Now, what happens if we compose f(x) = mx + c and g(x) = nx + d? Well, first we scale by m, then shift by c, then scale by n, then shift by d. To make this easier to imagine, think about what happens to a unit interval. It should be obvious that after applying f, we go from an interval of size 1 to an interval of size m. Then, after applying g, we go from an interval of size m to an interval of size nm! Hence, the slopes (i.e. the scaling factors) are multiplied under composition.

1 Like

A bit random… but I thought I’d share anyway…

Playing with @HuggingFace Spaces/Gradio. I had wanted to wire this up to Stable Diffusion but its a bit too taxing for the “free tier” CPU instances…
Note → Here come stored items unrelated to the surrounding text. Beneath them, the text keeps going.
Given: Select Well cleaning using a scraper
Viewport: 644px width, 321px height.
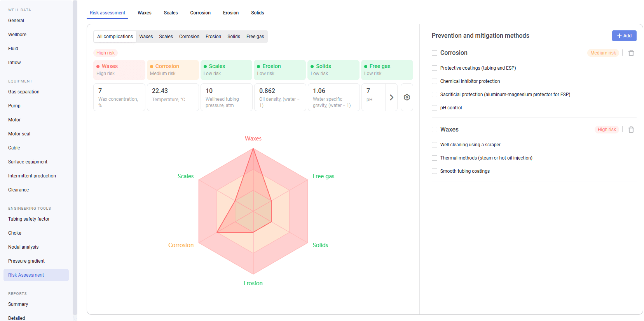Looking at the screenshot, I should click(x=435, y=145).
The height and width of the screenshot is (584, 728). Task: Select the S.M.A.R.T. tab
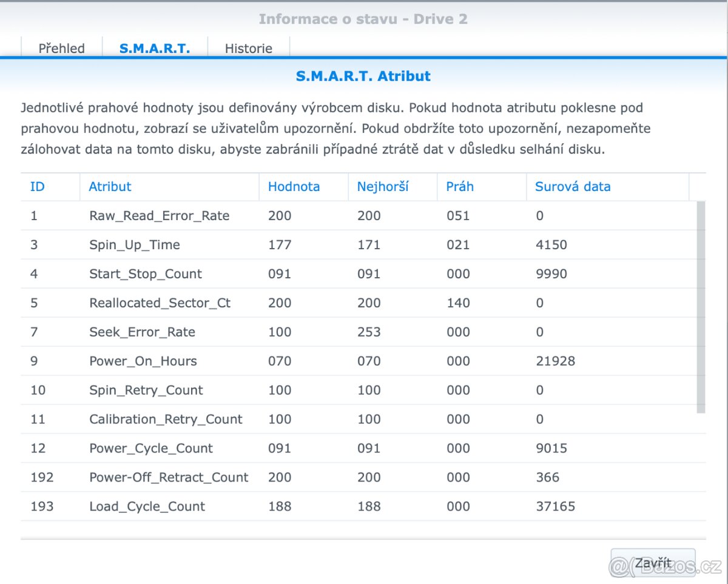tap(155, 48)
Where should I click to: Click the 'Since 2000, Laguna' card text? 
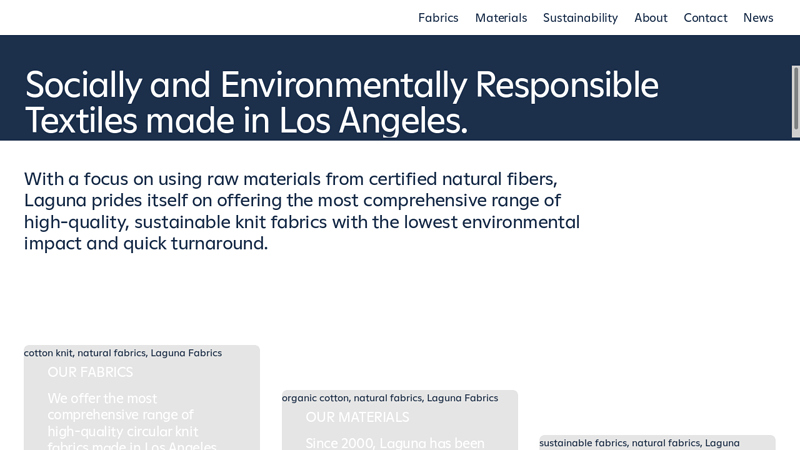[394, 443]
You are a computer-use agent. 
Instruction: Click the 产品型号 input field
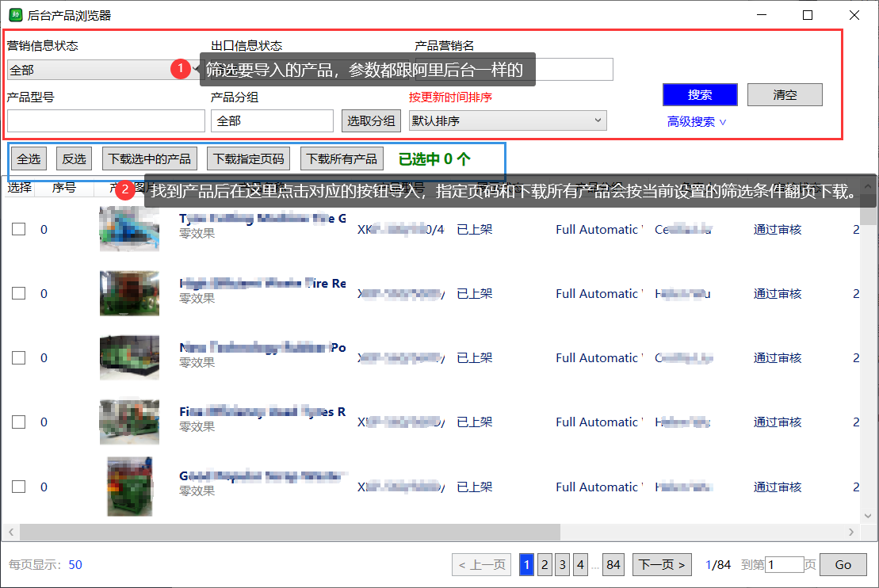pos(106,120)
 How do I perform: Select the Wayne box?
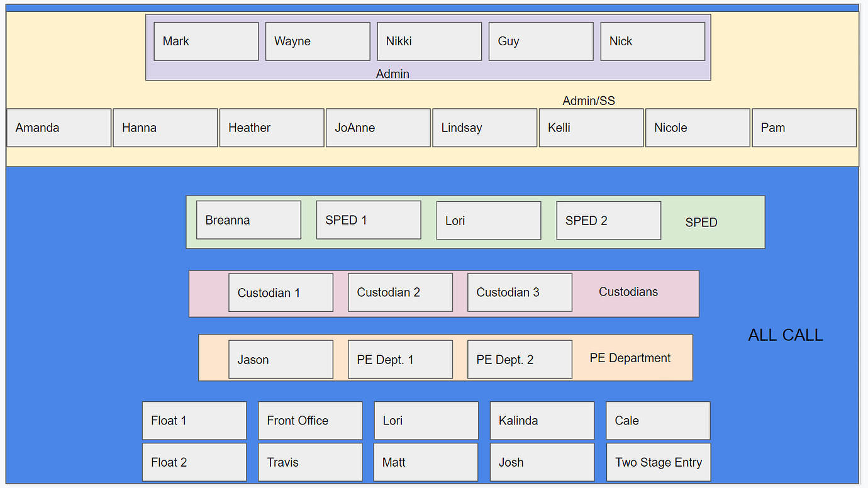click(x=317, y=42)
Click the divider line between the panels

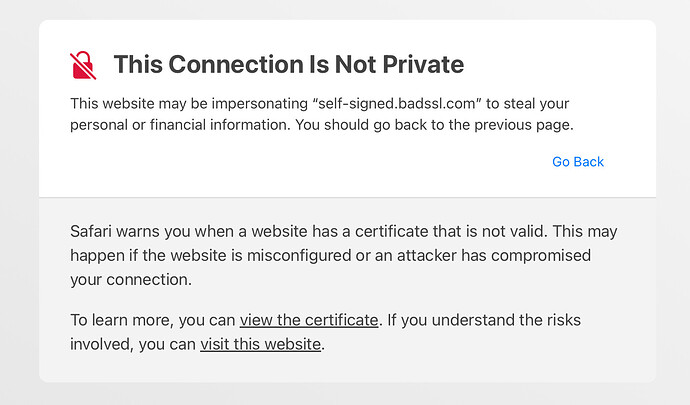[347, 197]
Give my interactive 3D depth viewer (three.js) a try by just dragging and dropping an image to the Spaces app and drag around with a mouse (or your finger). There are some other Spaces that attempt to do this… But I think mine works a lot better… Correcting for the “camera view pyramid” etc…

https://huggingface.co/spaces/johnrobinsn/MidasDepthEstimation…
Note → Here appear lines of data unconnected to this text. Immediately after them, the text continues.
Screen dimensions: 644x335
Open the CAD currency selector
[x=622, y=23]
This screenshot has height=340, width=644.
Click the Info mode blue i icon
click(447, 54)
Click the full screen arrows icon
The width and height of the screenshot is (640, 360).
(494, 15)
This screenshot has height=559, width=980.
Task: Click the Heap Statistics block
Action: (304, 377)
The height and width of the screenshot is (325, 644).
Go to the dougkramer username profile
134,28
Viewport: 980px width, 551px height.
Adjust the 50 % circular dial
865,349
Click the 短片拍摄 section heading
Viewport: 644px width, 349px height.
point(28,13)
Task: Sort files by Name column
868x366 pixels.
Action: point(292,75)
Uses the MiDAS Depth Estimation Model to estimate a depth map from pixels.

https://arxiv.org/abs/1907.01341

My twitter post if you’d like to give me a like :slight_smile:

Thanks!
John

4 Likes

What about non-linear functions? How to think about them in this regard?
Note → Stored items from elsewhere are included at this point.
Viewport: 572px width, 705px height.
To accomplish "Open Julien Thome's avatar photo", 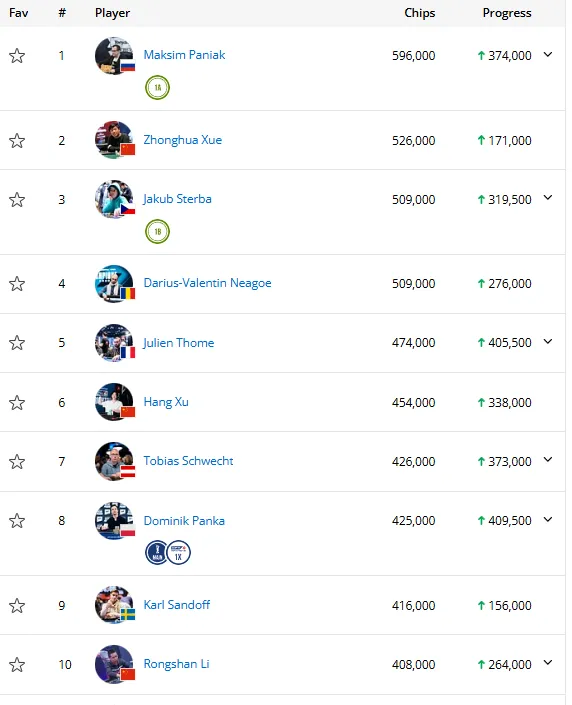I will point(114,343).
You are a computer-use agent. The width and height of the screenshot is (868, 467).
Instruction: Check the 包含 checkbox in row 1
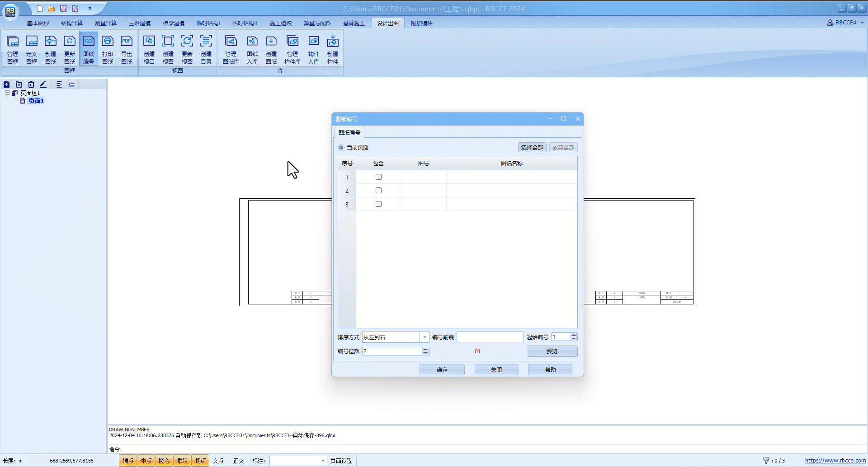378,177
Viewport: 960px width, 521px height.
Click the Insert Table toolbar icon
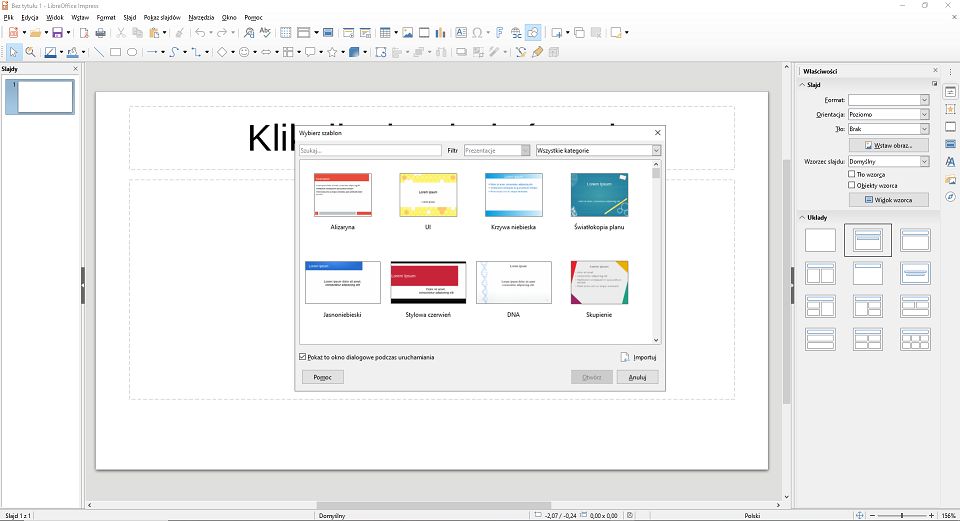[x=385, y=32]
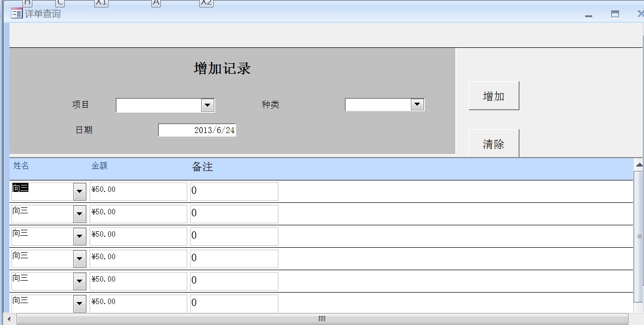Click the vertical scrollbar thumb
The height and width of the screenshot is (325, 644).
coord(639,236)
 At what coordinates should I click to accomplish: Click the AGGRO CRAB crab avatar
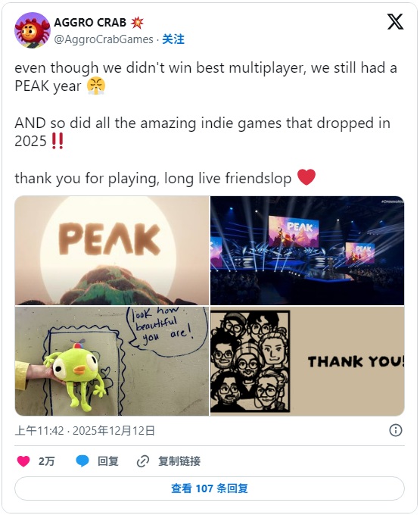[x=32, y=30]
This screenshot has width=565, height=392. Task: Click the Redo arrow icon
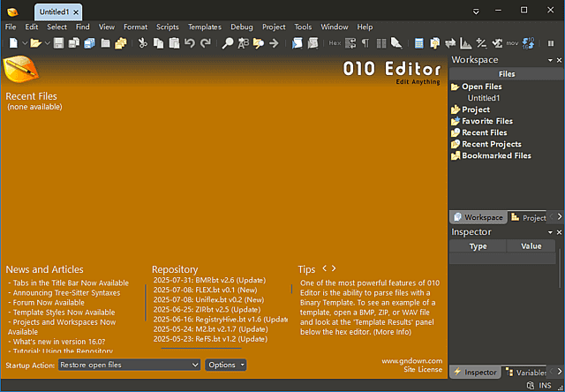(206, 42)
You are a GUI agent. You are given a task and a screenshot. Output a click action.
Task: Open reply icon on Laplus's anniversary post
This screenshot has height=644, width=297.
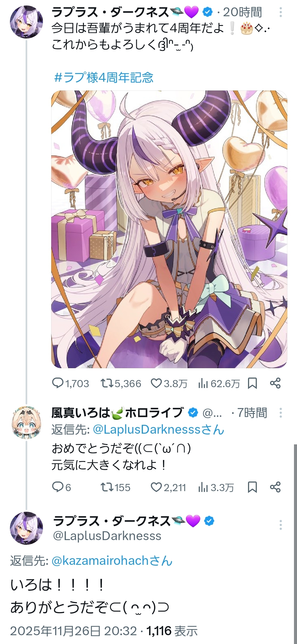58,383
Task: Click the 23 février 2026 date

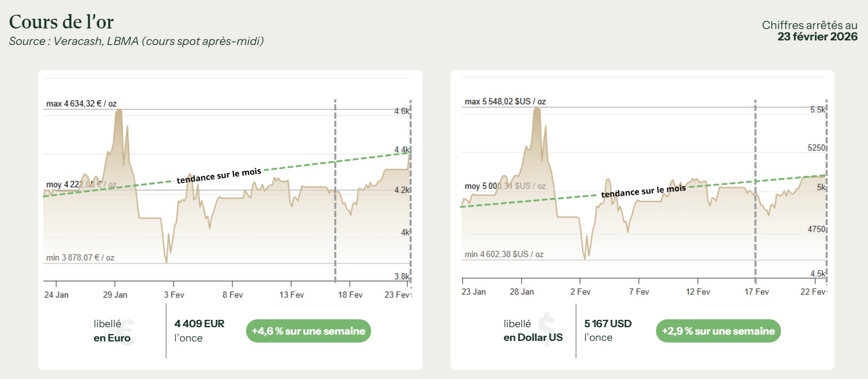Action: pos(817,37)
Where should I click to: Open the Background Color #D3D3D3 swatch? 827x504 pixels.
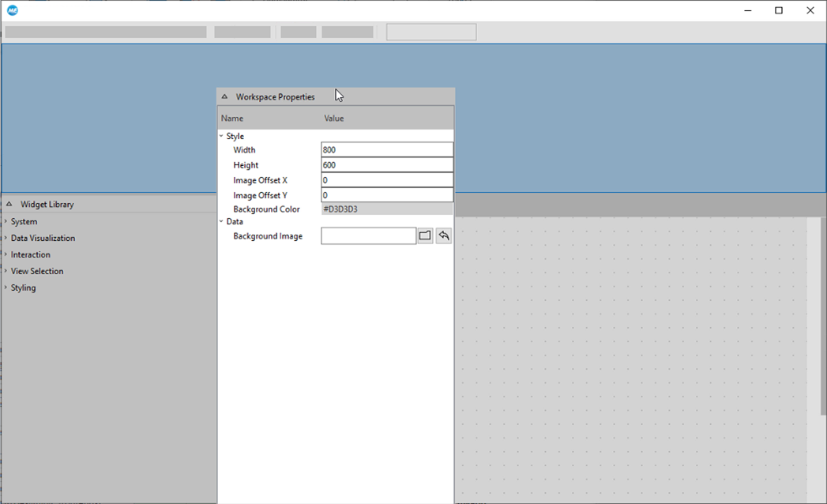click(387, 209)
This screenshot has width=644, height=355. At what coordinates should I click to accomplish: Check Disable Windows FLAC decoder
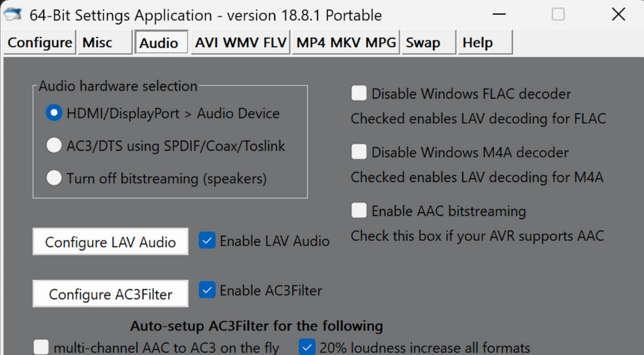pos(359,94)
The idea is that when we are talking about derivatives, we can think of any differentiable function as being approximately linear around each point. So, for the purpose of computing the derivative of g(f(x)) at x=x_0, we can behave as if f(x) is simply the tangent of f at x_0, and g(u) is simply the tangent of g at f(x_0).

2 Likes

This makes sense. Thanks.

1 Like

I found this huge list of Stable Diffusion resources: SD RESOURCE GOLDMINE.

3 Likes

Totally agree The spelled-out intro to neural nets is a masterpiece!
It really helps you to connect the dots and have a good grasp of what is happening under the hood.

A good resource to watch looking forward to next lesson on backprop :fire:

7 Likes

Jax/Flax vs PyTorch

Is Jax/Flax just Google’s answer to Torch? Pros/Cons vs Torch? Just looking at random colabs etc and seeing some in Jax are there any particular advantages (ie things you can do in Jax that you can’t do in torch)? Anyone have experience with torch and jax?

Thanks Much
John

Jax is perhaps slightly lower-level than PyTorch, in that it provides what is basically numpy with autograd magic and XLA compilation for FAST execution on GPUs/TPUs. I haven’t used it much but
impressions from pros to cons

  • Very fast when you use all the JIT compilation magic, and great for making use of TPUs
  • Low-level, which can be fun for learning and makes you feel less reliant on a bunch of high-level libraries and APIs
  • vmap() means you can write a function that works for a single example and it’ll turn it into one that works with batches of data
  • Some interesting libraries emerging like equinox which I enjoyed dabbling with
  • Jax sort of forces a specific kind of coding on you, which can feel weird at first but does seem somehow… elegant? Does take a bit of getting used to though.
  • You will be forced to think about random numbers and state, which is good but also extra work
  • Definitely harder to debug (although they’re working on that)
  • Smaller ecosystem, so you’ll have to do more things yourself vs PyTorch land where you can usually find a library or some code that does what you want.
  • Ditto for documentation, small but growing.

At the moment the usual joke is that people using Jax are mostly Google folks who don’t want to use TensorFlow, but I think it’s cool that it exists and suspect it’ll keep growing into a more and more useful part of the overall ecosystem.

15 Likes

Thanks for the great overview!

Homework 1: Is the below right approach or can squaring & summing be done in one operation?

a=(x-X)
b=torch.einsum(‘ik,ik->ik’, [a, a])
c=torch.einsum(‘ij->i’,[b])
c[:8].sqrt()

2 Likes

I came up with…

a = x-X
b = torch.einsum(‘ij,ij->i’,a,a).sqrt()

by dropping the j dimension after the arrow you can do the sum (on dim 1)

6 Likes

why do you add *70-35 after the torch.rand() call below? Is it there for more randomness?

centroids = torch.rand(n_clusters, 2)*70-35

That how you create uniform random variable between -35 and 35. No particular reason I picked those params - just wanted something that was generally not too big and not too small for talking though.